UNESCO’s latest report underscores the extraordinary role of its designated sites in protecting both people and nature. While global wildlife populations have declined by 73% since 1970, those within UNESCO‑protected areas have remained comparatively stable, demonstrating their effectiveness in safeguarding biodiversity. The report, People and Nature in UNESCO‑Designated Sites: Global and Local Contributions, is the first to examine World Heritage Sites, Biosphere Reserves, and Global Geoparks as a single global network of over 2,260 sites covering more than 13 million km².
These sites encompass more than 60% of globally mapped species, with 40% found nowhere else. They also store an estimated 240 gigatons of carbon—equivalent to nearly two decades of current global emissions—and their forests absorb about 15% of the carbon captured by forests worldwide each year. Despite this immense value, nearly 90% of sites face high environmental stress, with climate hazards rising by 40% in the past decade. Without stronger action, many could reach critical tipping points by 2050, risking irreversible impacts such as glacier loss, coral reef collapse, and forests shifting from carbon sinks to carbon sources.
The report highlights the deep connection between nature and communities in these landscapes. UNESCO sites are home to nearly 900 million people—around 10% of the global population—and represent over 1,000 languages. A quarter of sites overlap with Indigenous Peoples’ territories, rising to nearly half in Africa, the Caribbean, and Latin America. Economically, these areas and their surroundings generate about 10% of global GDP, showing their importance not only for conservation but also for livelihoods and cultural heritage.
Action taken today can still make a measurable difference.

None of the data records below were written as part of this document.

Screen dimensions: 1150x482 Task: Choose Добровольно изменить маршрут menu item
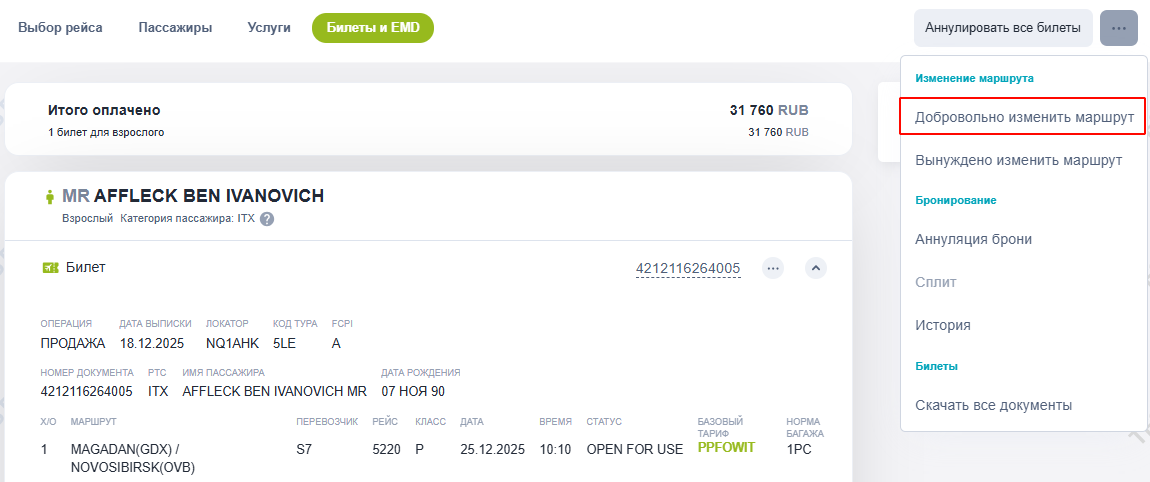[1023, 117]
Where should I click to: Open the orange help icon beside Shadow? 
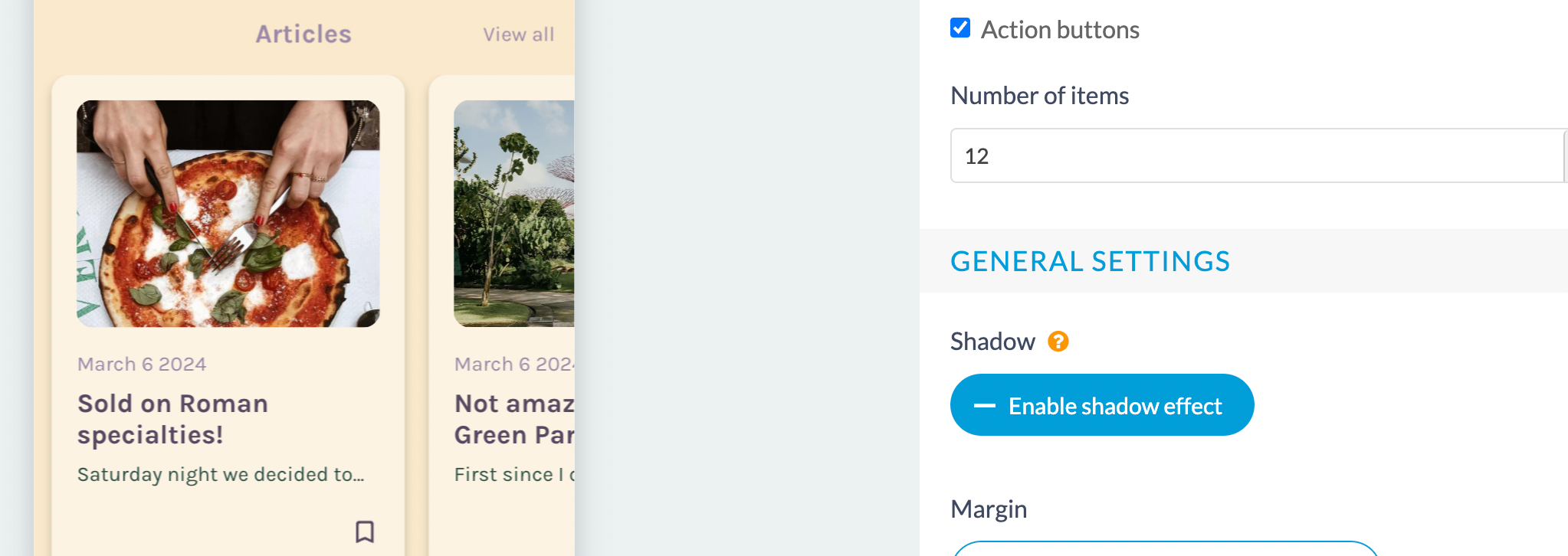pos(1058,341)
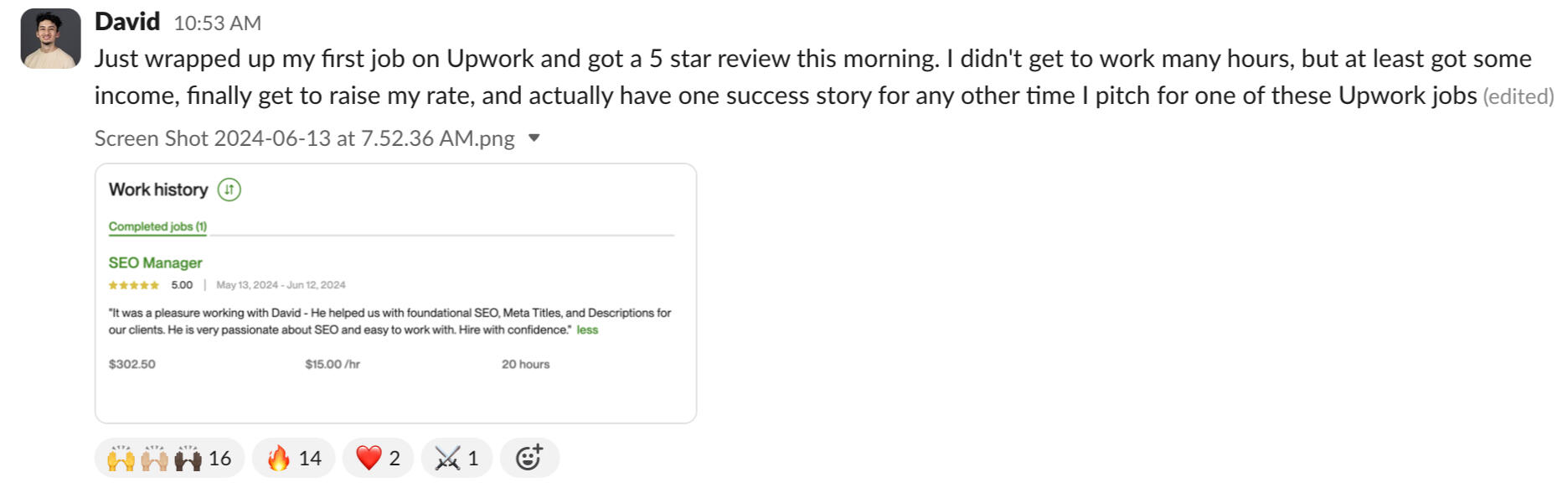This screenshot has height=493, width=1568.
Task: Click the sender name David
Action: [127, 22]
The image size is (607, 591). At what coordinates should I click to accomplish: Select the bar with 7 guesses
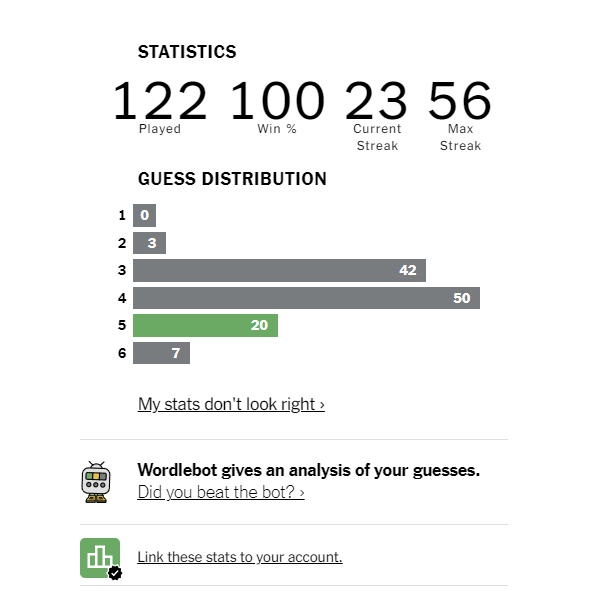[161, 353]
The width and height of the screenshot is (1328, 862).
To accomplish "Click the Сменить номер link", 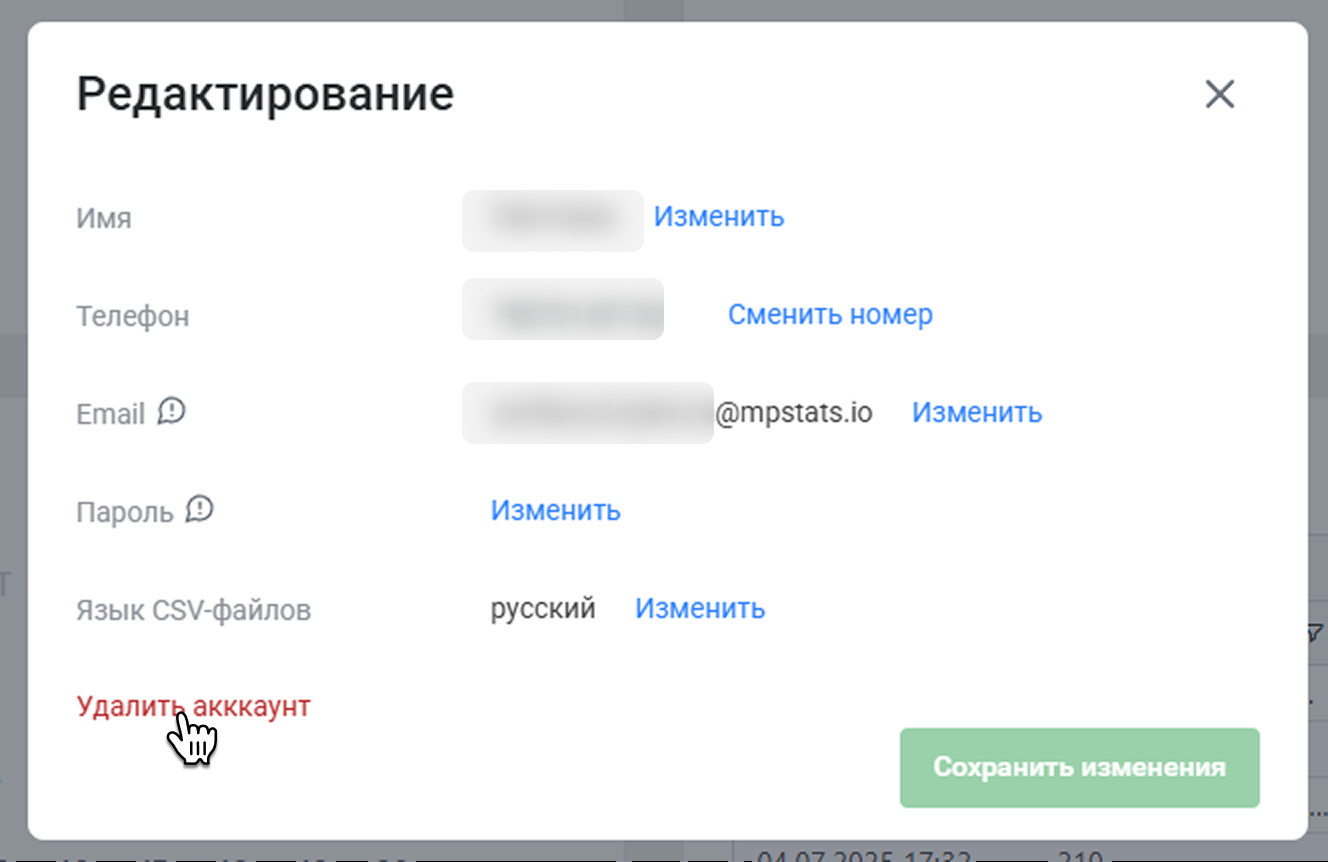I will point(830,314).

Avoiding each additional degree of warming could halve the number of UNESCO sites exposed to major disruption by the end of the century. Yet while 80% of national biodiversity plans include UNESCO sites, only 5% of national climate plans do. The report calls for scaling up action through ecosystem restoration, stronger transboundary cooperation, integrating sites into climate strategies, and inclusive governance with Indigenous Peoples and local communities.
UNESCO sites demonstrate that people and nature can thrive together. From stable wildlife populations to conservation successes like the recovery of mountain gorillas in conflict‑affected regions, they show what is possible when protection is sustained. The report, produced with contributions from over 20 leading research institutions, urges greater investment in these sites as strategic assets for tackling climate change, biodiversity loss, and safeguarding cultures and livelihoods for generations to come.